Assignment:
Below is a block of records; please copy all of them exactly.
═══ Extracted records
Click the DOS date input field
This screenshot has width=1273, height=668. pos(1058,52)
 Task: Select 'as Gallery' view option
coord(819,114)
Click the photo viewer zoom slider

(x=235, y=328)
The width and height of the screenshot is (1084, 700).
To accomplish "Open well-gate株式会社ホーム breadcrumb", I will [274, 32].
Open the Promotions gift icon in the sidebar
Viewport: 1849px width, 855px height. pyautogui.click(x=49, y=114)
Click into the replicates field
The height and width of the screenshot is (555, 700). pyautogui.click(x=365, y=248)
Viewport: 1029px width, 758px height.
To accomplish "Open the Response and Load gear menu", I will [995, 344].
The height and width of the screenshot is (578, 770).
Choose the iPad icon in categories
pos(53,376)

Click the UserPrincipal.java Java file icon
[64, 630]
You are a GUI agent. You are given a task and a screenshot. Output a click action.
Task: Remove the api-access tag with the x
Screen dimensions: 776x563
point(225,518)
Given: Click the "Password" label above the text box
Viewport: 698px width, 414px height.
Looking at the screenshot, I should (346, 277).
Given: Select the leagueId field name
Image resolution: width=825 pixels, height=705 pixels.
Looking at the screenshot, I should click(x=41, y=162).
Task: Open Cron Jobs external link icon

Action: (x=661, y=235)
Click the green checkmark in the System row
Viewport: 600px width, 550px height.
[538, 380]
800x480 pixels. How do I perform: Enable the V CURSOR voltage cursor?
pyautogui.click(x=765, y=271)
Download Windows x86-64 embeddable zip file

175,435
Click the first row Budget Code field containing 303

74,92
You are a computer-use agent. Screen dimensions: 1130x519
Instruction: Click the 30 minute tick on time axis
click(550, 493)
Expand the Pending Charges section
══════
Result of the task:
Click the DOS date input field
This screenshot has width=1273, height=668. pos(1058,52)
 Task: Select 'as Gallery' view option
coord(819,114)
Click the photo viewer zoom slider

(x=235, y=328)
The width and height of the screenshot is (1084, 700).
To accomplish "Open well-gate株式会社ホーム breadcrumb", I will [274, 32].
Open the Promotions gift icon in the sidebar
Viewport: 1849px width, 855px height. pyautogui.click(x=49, y=114)
Click into the replicates field
The height and width of the screenshot is (555, 700). pyautogui.click(x=365, y=248)
Viewport: 1029px width, 758px height.
To accomplish "Open the Response and Load gear menu", I will [995, 344].
The height and width of the screenshot is (578, 770).
Choose the iPad icon in categories
pos(53,376)

Click the UserPrincipal.java Java file icon
[64, 630]
You are a GUI agent. You are given a task and a screenshot. Output a click action.
Task: Remove the api-access tag with the x
Screen dimensions: 776x563
point(225,518)
Given: Click the "Password" label above the text box
Viewport: 698px width, 414px height.
Looking at the screenshot, I should (346, 277).
Given: Select the leagueId field name
Image resolution: width=825 pixels, height=705 pixels.
Looking at the screenshot, I should click(x=41, y=162).
Task: Open Cron Jobs external link icon

Action: (x=661, y=235)
Click the green checkmark in the System row
Viewport: 600px width, 550px height.
[538, 380]
800x480 pixels. How do I perform: Enable the V CURSOR voltage cursor?
pyautogui.click(x=765, y=271)
Download Windows x86-64 embeddable zip file

175,435
Click the first row Budget Code field containing 303

74,92
You are a computer-use agent. Screen dimensions: 1130x519
Instruction: Click the 30 minute tick on time axis
click(550, 493)
Expand the Pending Charges section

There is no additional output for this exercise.